IN THE THIRD CENTURY, ULPIAN, THE ROMAN JURISCONSULT, had defined the natural law as what “nature teaches all animals,” quod natura omnia animalia docuit. That definition was assumed by the Emperor Justinian when the jurist Tribonian crafted the Digest of Roman laws sometime in the early 530s. (Digest, 1.1.3). Marriage and procreation were generally considered to be matters that humans shared with animals under this definition of the natural law. That definition had been carried over into the canonical or jurisprudential area, largely unthinkingly, by the Decretists, i.e., Canon lawyers. We have seen, however, that as a result of St. Albert's treatment of the natural law and practical reason, the role of reason was greatly emphasized in the determination of right. Building from the notion that there was a natural law (ius naturale) inscribed in man's very reasoning nature, attached in the power known as synderesis, and from which, based upon knowledge gained by the senses, practical reasoning could be applied through conscience in a syllogistic manner, the union between right and reason was sealed. Because he saw the the ius naturale as a habitus that was at the foundation of rational morality, St. Albert rejected Ulpian's definition of the natural law. As Crowe puts it: "There is no room in [Albert's] view for Ulpian's quod natura omnia animalia docuit--there can be no natural law common to man and brute." Crowe, 121; see also Crowe, 96 (citing In 4 Sent., d. 33, q. 1, a.1.)

As we observed in prior blog postings on St. Albert's doctrine of natural law, St. Albert starts his discussion in his Summa de bono by quoting Cicero: the natural law is a force innately inserted or implanted in us: quod non opinio genuit sed quaedam innata vis inseruit. This quaedam innata vis, something of an innate power, distinguishes man from the brute. "Non erit ius naturale," Albert makes clear, "nisi solius hominis. . . . Haec distinctio nec artem nec rationem habet, sicut est mos decretistarum ponere distinctiones." Summa de bono, V, De iust., q. 1, a. 1 (quoted in Crowe, 121, n. 31). "There is no natural right except for in man . . . This distinction they do not have neither in art or in reason, as is put foward in the distinctions of the decretists." "We do not accept," Albert the Great makes clear in another part of his Summa de bono, "in the distinctions which [the decretists] posit, that is that the natural right may be known in many modes, at that one mode is shared in common with the brute animals." Non enim consentimus in distinctionem quam quidem posuerunt, scilicet quod ius naturale multis modis dicatur, et uno modo sit commune nobis cum brutis. Summa de bono, V, De iust., q. 1, a. 2. (quoted in Crowe, 121, n.30).

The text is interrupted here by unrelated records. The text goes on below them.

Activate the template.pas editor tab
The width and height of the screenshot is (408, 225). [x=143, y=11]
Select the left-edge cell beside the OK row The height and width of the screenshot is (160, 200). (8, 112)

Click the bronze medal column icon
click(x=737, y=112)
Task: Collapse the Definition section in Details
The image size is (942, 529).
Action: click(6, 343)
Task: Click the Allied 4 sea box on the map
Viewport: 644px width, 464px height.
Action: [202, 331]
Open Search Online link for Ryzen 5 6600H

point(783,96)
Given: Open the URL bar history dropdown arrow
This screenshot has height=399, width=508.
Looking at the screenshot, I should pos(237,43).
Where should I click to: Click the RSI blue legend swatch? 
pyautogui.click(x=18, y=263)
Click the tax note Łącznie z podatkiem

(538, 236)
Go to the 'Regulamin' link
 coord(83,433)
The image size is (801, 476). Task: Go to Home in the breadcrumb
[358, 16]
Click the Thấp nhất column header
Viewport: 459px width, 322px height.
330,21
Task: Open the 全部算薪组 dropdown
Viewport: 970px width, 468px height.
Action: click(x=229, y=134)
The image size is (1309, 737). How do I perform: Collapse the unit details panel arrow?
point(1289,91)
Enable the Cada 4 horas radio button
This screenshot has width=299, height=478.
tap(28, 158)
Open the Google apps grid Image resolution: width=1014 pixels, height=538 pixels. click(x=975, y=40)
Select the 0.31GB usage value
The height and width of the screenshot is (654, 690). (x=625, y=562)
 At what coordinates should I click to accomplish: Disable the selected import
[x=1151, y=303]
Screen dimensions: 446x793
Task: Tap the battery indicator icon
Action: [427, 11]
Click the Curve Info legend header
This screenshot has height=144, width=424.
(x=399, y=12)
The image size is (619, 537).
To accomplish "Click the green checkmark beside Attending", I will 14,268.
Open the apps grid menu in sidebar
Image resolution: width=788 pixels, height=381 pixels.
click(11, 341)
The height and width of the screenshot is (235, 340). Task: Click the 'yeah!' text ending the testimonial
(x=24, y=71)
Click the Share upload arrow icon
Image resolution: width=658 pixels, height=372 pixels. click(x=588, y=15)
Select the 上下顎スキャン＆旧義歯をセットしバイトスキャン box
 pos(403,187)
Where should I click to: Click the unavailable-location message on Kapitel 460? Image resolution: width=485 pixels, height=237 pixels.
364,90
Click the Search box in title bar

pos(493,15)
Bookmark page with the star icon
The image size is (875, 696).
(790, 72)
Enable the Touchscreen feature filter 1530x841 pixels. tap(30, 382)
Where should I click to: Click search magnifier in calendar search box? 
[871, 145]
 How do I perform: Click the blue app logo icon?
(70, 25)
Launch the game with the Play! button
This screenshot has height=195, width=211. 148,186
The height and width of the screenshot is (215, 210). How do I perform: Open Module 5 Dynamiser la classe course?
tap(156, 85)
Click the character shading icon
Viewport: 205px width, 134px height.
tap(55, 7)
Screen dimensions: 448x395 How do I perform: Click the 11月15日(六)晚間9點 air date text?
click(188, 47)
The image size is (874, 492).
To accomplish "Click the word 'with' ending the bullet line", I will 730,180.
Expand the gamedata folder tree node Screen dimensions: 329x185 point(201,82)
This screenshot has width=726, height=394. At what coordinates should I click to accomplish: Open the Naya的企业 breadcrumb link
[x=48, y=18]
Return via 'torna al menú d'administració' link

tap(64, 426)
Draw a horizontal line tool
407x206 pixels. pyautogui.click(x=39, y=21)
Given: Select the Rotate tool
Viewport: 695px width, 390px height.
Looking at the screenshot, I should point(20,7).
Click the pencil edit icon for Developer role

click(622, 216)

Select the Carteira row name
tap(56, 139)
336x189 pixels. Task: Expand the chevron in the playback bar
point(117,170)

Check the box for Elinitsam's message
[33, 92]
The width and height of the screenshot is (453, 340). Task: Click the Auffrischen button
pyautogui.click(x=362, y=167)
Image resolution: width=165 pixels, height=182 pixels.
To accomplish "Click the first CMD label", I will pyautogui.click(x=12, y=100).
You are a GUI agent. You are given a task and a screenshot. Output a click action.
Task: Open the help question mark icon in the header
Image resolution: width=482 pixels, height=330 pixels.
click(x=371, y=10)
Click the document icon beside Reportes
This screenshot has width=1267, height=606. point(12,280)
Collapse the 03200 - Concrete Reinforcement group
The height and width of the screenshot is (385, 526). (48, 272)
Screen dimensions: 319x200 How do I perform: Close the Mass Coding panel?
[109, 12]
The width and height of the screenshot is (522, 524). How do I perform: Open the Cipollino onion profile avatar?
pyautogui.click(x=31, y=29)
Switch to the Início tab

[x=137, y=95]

This is true, St. Albert insists, even of those aspects of man that are most closely aligned with animals, such as coupling, and the procreation and education of children. In comparison to the brute, the procreation of children is not the product of mere sensuality, but is intrinsically bound up in "sense-inclination as found in man." Crowe, 121. Reason is overriding and overarching, so as to pale any sharedness between the brutes and man, even in the matter of procreation. In short, though in brute animals the sexual act may be subject to instinct, in man the sexual act is (or at least ought to be) governed by, and subject to reason or the natural moral law. Since in man the sexual act is subject to reason, it follows, at least for St. Albert, that it is altogether of a different order than the sexual act in brute animals. Albert the Great "appears to grudge the admission that the tendencies of man's animal nature, as regulated by reason, properly form part of the natural law; and he has little patience with the ingenuity of the doctors who made distinctions to accomodate Ulpian." Crowe, 121. This attitude of St. Albert's was maintained by him all his life. As Albert explained years later in his Commentary on the Nichomachean Ethics, only materially, and not in any formal sense, can one describe the act of sexual congress between a man and a woman as belonging to animal nature, and never can it be viewed as something independent of man's reason. Crowe, 122.